Spotlight: Ace Hotel Los Angeles
“The architecture here is one of a kind,” says Acne Studios Creative Director Jonny Johansson of the downtown Los Angeles Broadway Theatre district. “The buildings are all aging so gracefully.” The latest structure in the area to get a facelift is the United Artists building—a tower and theatre built in 1927—just down the street from the 1930s steel-frame structure housing Acne. Its new tenant is an Ace Hotel.
The hotel is a fitting addition to the Red Wing boot-heavy neighborhood that now includes Acne Studios and Aesop, and will soon house Tanner Goods and Kinfolk Studios. The Atelier Ace design team partnered with L.A.-based design firm Commune to rework both the minimalist poured concrete aesthetic of the original tower and the ornate 1600-seat Spanish Gothic theatre. There’s a nice symmetry between the theatre’s original owners—maverick filmmakers Mary Pickford, D.W. Griffith, Charlie Chaplin, and Douglas Fairbanks—and the Ace team of Wade Weigel, Doug Herrick, and Jack Barron (and founder Alex Calderwood who passed away last year) known for their properties in Seattle, Portland, New York, London, Palm Springs, and Panama.
The new hotel includes 182 rooms and 14 suites (the Presidential suite boasts views of the famed Jesus Saves sign, a relic of the building’s former incarnation as a church led by Pastor Gene Scott). Commune used Rudolf Schindler’s West Hollywood residence as inspiration for the rooms, exposing original concrete ceilings and installing Homasote (fiber wall board) on walls for insulation and sound absorption. Noguchi lamps and Pendleton blankets can be found in each room, and steel-and-glass windows separate bathrooms from living and sleeping spaces.
Hotel rooms are outfitted with boxes containing made-in-California snacks such as Abba-Zaba candy bars, Z Confections salted popcorn, and Dried and True beef jerky. Amoeba Music curated the hotel’s record selection with an emphasis on L.A. bands and musicians. Many rooms have turntables and records that can be traded through the concierge desk, and a small selection of vinyl can be found for sale in the lobby. There’s even staff paper for composers who find inspiration during their stay.

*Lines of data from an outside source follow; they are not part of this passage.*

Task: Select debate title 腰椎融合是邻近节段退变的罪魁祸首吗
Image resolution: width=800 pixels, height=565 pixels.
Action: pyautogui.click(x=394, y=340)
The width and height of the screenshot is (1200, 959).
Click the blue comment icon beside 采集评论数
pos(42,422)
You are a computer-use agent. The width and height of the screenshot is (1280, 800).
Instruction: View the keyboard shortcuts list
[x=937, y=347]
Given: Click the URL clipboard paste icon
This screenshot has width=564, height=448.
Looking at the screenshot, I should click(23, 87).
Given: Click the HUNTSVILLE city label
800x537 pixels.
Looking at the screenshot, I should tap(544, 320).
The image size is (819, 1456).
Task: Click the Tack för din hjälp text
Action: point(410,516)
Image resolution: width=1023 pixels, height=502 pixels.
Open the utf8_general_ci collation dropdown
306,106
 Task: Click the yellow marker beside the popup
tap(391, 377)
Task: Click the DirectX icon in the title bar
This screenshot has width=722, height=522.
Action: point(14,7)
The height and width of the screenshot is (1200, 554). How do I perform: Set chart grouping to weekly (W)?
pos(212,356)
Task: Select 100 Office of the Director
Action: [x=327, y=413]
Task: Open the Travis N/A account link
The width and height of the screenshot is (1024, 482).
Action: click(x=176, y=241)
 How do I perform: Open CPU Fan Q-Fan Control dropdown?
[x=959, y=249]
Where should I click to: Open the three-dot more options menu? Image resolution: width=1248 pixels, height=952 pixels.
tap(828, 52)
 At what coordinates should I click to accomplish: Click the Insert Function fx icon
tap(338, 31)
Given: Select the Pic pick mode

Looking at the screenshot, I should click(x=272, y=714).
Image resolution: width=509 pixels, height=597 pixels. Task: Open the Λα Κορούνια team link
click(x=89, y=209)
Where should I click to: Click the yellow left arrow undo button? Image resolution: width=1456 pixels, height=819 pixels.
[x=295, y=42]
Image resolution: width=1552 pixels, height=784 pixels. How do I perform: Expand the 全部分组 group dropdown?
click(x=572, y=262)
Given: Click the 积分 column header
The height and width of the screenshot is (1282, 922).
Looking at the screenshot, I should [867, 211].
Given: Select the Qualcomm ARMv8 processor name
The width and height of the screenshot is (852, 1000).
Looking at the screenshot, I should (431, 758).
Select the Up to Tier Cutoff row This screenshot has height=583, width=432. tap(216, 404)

The hotel’s rooftop pool and lounge, Upstairs, was inspired by Frank Lloyd Wright’s Ennis House in Los Feliz and Hollywood’s famed Les Deux Café. The concrete pool pays homage to Donald Judd’s swimming hole in Marfa, Texas. Joshua Tree-based sculptor Alma Allen crafted cedar deck furniture that sits beneath light fixtures by Robert Lewis Studio. On the ground floor, restaurateur Jud Mongell of Brooklyn’s Five Leaves opened L.A. Chapter serving locally-sourced home-style dishes, Stumptown coffee, and a see-and-be-seen vibe. The bar’s craft cocktail list includes classics that Pickford and her ilk would recognize.
by Elizabeth Varnell
Pictured: The lobby at the new Ace Hotel in downtown Los Angeles.